Credit Suisse is not likely to be able to register its Light Pool trading system as a national exchange and retain sole or even majority ownership in it.

Larry Tabb, namesake founder of the Tabb Group consultancy, said Friday he is “not sure you can do that from a regulatory perspective as a single entity. They may have to sell it off, spin it out.’’

The Wall Street Journal Thursday evening reported that the Credit Suisse Group “is quietly pushing to turn one of its trading venues into an exchange, an unusual bid that, if successful, would create the only U.S. stock exchange owned outright by a Wall Street bank.’’

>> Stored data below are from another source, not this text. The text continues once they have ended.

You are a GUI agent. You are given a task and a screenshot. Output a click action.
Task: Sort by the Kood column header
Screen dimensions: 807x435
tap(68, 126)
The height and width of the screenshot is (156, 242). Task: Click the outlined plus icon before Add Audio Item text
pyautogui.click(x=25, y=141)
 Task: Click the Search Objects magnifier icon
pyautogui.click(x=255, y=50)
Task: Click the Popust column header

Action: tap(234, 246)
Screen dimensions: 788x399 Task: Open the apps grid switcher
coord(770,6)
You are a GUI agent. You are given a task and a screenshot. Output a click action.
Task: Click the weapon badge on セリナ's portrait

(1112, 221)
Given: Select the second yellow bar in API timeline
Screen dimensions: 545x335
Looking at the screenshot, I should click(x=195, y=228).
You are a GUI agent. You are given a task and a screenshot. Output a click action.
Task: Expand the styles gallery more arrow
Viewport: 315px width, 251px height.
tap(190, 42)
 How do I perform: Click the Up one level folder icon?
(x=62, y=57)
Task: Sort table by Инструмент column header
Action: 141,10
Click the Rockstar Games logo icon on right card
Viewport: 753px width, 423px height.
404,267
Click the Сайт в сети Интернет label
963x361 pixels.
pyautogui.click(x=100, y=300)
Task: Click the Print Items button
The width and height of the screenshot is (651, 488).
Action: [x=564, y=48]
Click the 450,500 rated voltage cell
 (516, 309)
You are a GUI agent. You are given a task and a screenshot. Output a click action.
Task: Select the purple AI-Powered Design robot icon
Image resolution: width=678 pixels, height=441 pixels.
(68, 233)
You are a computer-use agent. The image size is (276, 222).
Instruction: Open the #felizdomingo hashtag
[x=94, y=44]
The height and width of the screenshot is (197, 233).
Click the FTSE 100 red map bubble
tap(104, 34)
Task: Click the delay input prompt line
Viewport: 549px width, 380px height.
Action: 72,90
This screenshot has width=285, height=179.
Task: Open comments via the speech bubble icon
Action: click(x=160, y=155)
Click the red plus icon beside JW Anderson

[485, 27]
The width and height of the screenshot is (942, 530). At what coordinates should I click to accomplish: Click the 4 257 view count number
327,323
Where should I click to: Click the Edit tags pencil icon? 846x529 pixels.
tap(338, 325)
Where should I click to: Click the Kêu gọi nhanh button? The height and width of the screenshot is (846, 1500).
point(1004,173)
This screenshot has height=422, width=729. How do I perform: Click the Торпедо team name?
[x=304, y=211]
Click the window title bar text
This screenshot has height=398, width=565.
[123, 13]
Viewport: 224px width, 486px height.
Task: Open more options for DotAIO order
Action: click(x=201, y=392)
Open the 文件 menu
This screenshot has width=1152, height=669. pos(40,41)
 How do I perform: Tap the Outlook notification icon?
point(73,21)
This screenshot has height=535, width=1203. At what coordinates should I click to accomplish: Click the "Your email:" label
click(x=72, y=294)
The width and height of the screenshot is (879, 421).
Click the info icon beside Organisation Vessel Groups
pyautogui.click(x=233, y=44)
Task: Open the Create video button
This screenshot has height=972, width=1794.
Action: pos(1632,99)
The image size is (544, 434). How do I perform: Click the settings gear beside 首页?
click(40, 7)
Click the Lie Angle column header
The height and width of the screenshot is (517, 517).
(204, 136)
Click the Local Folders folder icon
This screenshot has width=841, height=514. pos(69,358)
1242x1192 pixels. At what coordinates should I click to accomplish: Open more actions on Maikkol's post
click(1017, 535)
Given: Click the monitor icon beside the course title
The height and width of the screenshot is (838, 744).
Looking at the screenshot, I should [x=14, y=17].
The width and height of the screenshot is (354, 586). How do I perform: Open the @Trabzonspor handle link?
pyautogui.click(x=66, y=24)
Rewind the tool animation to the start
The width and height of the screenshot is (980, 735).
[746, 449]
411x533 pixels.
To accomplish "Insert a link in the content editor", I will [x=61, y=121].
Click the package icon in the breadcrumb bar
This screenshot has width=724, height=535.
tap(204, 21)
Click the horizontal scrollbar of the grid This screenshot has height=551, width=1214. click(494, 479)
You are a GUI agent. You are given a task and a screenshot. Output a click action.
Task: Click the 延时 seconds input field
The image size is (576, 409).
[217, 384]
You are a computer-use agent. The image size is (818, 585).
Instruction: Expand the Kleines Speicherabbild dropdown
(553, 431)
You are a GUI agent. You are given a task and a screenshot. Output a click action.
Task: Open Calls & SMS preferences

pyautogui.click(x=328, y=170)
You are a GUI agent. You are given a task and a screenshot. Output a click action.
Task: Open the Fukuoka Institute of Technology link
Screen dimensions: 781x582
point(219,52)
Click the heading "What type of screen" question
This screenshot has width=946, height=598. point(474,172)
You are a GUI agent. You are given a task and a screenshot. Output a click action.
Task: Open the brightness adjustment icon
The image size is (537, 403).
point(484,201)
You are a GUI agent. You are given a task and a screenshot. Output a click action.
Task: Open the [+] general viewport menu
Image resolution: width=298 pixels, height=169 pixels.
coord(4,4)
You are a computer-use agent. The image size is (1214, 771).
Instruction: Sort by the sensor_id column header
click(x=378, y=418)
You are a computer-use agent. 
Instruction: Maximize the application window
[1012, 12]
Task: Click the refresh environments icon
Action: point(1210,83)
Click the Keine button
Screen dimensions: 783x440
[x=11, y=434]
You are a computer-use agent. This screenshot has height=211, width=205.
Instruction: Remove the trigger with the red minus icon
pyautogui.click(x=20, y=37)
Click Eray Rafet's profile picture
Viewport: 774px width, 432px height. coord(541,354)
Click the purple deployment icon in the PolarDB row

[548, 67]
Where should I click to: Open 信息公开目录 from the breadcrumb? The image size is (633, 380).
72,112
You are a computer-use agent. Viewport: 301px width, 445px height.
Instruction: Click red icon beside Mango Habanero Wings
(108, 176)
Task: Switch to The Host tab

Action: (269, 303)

The financial news organization said Daniel Mathisson, Credit Suisse’s U.S. stock-trading chief, confirmed that “preliminary talks” had been held with federal securities regulators about the idea. Mathisson, who is traveling, could not be reached for comment Friday.

The Securities and Exchange Commission in the past decade has at least twice indicated that it would not approve the registration of a national exchange in which a single broker such as Credit Suisse owned more than 20 percent.

When national exchanges such as the New York Stock Exchange and the Nasdaq Stock Market started to convert themselves to for-profit entities, the SEC in a policy statement on “self-regulatory organizations” (another name for national stock exchanges, reflecting their responsibilities to surveil the trading conducted on their markets):

“The Commission preliminarily believes that a member ownership and voting limit of 20% is an appropriate threshold because it precludes situations where a member would have a realistic probability of being able to exert undue influence over its SRO, yet refrains from interfering in an SRO’s organizational processes or the desire by members to acquire equity interests in their markets. In some Commission rules, a 10% ownership threshold is used to determine “control.”

And, in 2006, when it approved the registration of the Nasdaq Stock Market, in its for-profit form, the SEC said:

“The Nasdaq Exchange’s proposed rules also prohibit Exchange members and persons associated with Exchange members from beneficially owning more than 20 percent of the then-outstanding voting securities of the Nasdaq Holding Company. Members that trade on an exchange traditionally have ownership interests in such exchange.”

The point: That a broker or any other member would have an inherent conflict if it owned a sizable piece of an exchange. The broker, according to one regulatory official familiar with the law, would have an inherent conflict. The broker would be incented to favor orders that generated fees for itself or a related part of its organization, over orders that generated fees for other parties.

The SEC Friday was not dismissing the prospect of a broker-owned exchange.

“If we were to receive such a proposal, we would weigh the potential impact on investors and markets just as we do with any other proposal,” said spokesman John Nester.

Light Pool was started up last year, the first new electronic communications network in five years. The trading system was designed to give long-term, institutional investors such as mutual funds, hedge funds, pensions and endowments the means to trade openly in U.S.-listed stocks, but escape the clutches of high-frequency traders, with their extremely short-term buy-and-sell horizons.

Credit Suisse also operates one of the world’s largest dark pools for anonymous trading in stocks, Crossfinder.

If Credit Suisse somehow were able to gain approval for Light Pool to become a national exchange, the financial services firm based in Switzerland would still not have clear sailing.

Other brokers serving institutional investors such as Goldman Sachs or Morgan Stanley would not be likely to “trade on a platform that was owned by a single broker” such as Credit Suisse, Tabb said.

And, if Credit Suisse got approval to turn its alternate trading system into a registered stock exchange, other brokers running similar systems would want the same status, he said.

“I think you would see a whole rush for the brokers to turn their (alternative trading systems) into exchanges, and fight for the market data rebates,’’ he told Traders Magazine.